* _Given request_
Reproduce the material from the line containing "Image resolution: width=665" through the line containing "[x=487, y=543]", both included, keeping the requests as they are. Scale every coordinate in the answers by 0.65 and round to whole numbers, with halves rounding up.

▬▬▬

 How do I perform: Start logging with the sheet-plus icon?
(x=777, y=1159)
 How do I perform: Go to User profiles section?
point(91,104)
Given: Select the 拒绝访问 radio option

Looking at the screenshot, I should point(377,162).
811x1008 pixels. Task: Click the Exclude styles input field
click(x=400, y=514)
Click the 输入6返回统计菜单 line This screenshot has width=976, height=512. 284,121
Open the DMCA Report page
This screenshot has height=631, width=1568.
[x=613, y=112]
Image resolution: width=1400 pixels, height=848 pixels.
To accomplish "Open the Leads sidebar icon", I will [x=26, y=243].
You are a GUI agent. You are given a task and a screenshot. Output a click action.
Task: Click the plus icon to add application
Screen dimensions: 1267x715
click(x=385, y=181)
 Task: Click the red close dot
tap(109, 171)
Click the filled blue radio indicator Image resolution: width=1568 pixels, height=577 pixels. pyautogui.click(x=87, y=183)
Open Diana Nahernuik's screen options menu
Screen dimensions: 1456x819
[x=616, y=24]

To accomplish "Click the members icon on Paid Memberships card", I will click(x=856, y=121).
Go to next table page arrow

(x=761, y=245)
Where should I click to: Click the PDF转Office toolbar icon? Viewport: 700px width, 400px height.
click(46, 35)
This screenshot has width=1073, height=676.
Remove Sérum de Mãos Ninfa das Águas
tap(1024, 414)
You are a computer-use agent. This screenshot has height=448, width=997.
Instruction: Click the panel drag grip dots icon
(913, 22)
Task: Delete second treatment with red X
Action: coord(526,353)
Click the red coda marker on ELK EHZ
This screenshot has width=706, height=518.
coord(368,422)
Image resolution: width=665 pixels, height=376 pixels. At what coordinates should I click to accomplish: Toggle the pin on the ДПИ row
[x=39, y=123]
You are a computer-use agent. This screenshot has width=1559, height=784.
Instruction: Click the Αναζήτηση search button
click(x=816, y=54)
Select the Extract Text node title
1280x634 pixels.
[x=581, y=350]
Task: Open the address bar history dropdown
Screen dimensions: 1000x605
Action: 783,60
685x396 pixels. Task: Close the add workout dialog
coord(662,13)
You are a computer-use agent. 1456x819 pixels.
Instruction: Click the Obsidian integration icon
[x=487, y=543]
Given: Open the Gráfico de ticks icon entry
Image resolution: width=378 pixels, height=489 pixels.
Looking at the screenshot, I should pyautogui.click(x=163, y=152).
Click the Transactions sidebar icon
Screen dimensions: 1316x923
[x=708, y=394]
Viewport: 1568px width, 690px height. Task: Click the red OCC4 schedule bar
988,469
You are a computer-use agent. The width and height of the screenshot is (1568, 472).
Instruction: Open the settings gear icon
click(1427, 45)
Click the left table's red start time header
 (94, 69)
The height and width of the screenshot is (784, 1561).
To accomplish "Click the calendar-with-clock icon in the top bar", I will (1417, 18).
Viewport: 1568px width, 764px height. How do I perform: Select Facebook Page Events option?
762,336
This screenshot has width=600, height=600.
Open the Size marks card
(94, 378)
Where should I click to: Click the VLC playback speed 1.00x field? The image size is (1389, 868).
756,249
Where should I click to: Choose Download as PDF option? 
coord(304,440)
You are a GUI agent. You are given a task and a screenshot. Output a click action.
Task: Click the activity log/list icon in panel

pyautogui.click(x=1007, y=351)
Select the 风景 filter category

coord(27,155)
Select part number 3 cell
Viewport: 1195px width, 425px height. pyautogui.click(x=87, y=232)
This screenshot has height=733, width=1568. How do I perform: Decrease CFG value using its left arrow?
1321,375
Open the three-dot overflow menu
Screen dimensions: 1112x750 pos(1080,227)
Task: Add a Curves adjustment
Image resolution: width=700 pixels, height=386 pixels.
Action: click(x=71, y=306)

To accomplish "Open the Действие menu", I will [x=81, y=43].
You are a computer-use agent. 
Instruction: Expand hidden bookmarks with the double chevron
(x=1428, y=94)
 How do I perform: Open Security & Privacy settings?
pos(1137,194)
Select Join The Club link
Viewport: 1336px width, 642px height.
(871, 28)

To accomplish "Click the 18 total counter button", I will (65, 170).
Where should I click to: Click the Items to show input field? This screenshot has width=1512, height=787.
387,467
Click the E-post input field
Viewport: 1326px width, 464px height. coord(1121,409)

▬▬▬

* _Written solution_
Image resolution: width=665 pixels, height=376 pixels. At what coordinates should I click to accomplish: Toggle the pin on the ДПИ row
[x=25, y=80]
You are a computer-use agent. This screenshot has width=1559, height=784.
Instruction: Click the Αναζήτηση search button
click(x=530, y=35)
Select the Extract Text node title
1280x634 pixels.
[x=378, y=228]
Task: Open the address bar history dropdown
Screen dimensions: 1000x605
Action: 509,39
685x396 pixels. Task: Close the add workout dialog
coord(430,8)
You are a computer-use agent. 1456x819 pixels.
Instruction: Click the Obsidian integration icon
[x=317, y=353]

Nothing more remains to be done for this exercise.